Greg Vercellotti, MD, FACP

Dr. Vercellotti's research focuses on inflammation and endothelial cell biology, the role of inflammation in vaso-occlusion in sickle cell anemia, the role of infection in atherosclerosis and vascular disease, and oxidative stress and vascular disease. His clinical interests range from coagulation and bleeding disorders, platelet disorders, red cell disorders, porphyria, bone marrow transplant, leukemia, lymphoma, and myeloma to immunologic deficiencies.Dr. Vercellotti's lab demonstrated that the abundant physiological iron contained in heme, is a powerful catalyst for LDL oxidation which could activate and damage endothelial cells. Heme readily enters cell membranes and the endothelium becomes hyper- susceptible to oxidant-mediated cytolysis. They demonstrated how the vasculature defends itself against heme mediated injury by the induction of the cellular cytoprotectants, heme oxygenase-1 (HO-1) and ferritin, leading to resistance to oxidant-mediated injury.

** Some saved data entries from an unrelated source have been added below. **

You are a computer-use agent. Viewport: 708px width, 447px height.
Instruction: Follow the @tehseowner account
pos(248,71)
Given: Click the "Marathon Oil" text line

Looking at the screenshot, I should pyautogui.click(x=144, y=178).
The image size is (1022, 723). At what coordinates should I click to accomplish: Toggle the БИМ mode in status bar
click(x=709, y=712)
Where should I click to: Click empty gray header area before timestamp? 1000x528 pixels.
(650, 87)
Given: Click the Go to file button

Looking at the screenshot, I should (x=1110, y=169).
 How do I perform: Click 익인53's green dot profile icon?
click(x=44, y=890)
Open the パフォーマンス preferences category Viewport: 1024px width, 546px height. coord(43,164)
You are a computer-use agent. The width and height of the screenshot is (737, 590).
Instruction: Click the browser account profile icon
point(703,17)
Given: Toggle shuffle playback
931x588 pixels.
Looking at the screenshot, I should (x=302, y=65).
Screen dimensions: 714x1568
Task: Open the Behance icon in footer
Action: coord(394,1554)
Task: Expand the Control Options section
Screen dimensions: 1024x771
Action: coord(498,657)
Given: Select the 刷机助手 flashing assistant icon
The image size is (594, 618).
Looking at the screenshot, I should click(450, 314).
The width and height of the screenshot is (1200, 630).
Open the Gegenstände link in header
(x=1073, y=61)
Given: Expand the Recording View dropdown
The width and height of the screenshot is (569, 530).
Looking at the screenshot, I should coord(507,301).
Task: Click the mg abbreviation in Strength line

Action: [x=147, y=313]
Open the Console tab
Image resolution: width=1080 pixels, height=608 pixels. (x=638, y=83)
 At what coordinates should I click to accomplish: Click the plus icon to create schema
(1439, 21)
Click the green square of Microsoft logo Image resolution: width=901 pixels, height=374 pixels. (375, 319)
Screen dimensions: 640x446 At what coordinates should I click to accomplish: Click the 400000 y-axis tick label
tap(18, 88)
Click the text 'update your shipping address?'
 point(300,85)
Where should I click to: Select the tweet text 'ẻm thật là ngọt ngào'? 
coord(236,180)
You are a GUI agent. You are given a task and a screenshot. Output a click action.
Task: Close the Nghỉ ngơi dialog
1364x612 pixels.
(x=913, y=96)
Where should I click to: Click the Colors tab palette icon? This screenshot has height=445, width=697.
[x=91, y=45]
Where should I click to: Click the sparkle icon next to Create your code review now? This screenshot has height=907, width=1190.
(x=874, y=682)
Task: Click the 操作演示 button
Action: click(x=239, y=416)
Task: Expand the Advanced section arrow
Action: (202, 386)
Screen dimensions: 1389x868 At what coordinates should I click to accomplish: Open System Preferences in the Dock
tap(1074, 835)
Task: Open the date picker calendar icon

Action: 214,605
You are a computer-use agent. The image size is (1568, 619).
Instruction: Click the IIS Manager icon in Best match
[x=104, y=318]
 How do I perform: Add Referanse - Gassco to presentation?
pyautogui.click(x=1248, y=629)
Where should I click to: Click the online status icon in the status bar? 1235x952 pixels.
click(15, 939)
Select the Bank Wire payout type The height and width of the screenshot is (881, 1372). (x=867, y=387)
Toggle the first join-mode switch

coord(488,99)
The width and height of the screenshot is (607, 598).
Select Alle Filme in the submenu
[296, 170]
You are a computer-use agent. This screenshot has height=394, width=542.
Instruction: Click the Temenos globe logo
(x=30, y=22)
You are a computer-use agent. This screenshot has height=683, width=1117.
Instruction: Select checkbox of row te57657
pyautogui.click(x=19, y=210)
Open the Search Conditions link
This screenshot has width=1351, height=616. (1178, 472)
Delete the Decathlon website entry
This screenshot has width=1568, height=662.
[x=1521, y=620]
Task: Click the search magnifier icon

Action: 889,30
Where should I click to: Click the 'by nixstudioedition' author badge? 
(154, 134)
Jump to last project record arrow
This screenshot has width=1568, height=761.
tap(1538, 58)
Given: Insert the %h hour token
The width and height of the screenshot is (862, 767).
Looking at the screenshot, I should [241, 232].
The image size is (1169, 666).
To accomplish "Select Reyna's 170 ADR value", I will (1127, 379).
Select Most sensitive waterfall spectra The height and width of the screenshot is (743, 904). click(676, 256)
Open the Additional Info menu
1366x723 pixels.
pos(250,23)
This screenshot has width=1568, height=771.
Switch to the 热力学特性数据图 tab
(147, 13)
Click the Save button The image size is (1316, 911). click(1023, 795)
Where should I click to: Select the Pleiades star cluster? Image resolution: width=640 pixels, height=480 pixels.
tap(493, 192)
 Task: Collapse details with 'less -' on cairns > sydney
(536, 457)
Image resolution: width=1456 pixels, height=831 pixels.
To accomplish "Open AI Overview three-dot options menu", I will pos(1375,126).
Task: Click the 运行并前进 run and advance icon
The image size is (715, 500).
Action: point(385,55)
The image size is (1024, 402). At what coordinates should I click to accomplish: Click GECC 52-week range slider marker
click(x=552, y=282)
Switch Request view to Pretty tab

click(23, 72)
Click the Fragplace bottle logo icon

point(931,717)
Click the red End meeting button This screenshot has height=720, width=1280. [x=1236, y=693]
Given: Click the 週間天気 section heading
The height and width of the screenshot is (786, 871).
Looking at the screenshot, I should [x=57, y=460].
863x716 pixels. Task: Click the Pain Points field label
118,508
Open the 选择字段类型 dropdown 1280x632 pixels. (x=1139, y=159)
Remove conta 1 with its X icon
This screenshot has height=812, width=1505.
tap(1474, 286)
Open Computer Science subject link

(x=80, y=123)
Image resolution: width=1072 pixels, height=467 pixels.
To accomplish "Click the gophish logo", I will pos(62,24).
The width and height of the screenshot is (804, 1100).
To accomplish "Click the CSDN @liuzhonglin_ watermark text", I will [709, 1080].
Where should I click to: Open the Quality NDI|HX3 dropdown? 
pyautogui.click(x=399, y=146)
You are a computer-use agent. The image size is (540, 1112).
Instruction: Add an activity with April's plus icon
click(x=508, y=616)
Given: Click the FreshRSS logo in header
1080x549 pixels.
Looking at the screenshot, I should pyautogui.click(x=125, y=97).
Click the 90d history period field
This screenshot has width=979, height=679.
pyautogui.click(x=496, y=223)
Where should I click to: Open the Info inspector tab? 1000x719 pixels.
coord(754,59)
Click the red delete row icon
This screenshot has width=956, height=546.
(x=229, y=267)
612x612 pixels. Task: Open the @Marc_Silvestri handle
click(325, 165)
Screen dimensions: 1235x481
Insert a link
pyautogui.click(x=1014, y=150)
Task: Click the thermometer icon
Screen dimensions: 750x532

They showed in vivo relevance of this cytoprotection in a variety of models from rhabdomyolysis to sickle cell disease (SCD). His lab provided significant evidence for the important role of inflammation in vaso-occlusion in SCD. They demonstrated that decreasing inflammation or decreasing reactive oxygen species, inhibiting adhesion molecules, all decrease vaso-occlusion in murine models of sickle cell disease using a unique physiological model. Due to hemolysis, both human SCD and murine SCD model have increased HO-1. They demonstrated that HO-1, when overexpressed in sickle animals, prevents hypoxia induced vaso-occlusion. Furthermore, the products of HO-1, biliverdin and CO could also modulate vaso-occlusion.Recent work has shown that heme released from sickle RBCs interacts with the innate immune toll-like receptor 4 (TLR4) on endothelium and blood cells to activate pro-inflammatory signaling in SCD. Current work is focused on discovering novel therapeutic approaches to modulate vaso-occlusion with targeted inhibitors of TLR4, complement and BACH1. He is also collaborating on developing gene therapies and gene editing for sickle cell disease. He is a co-investigator on clinical trials for gene therapy for sickle cell disease and pi for trials for gene editing for thalassemia.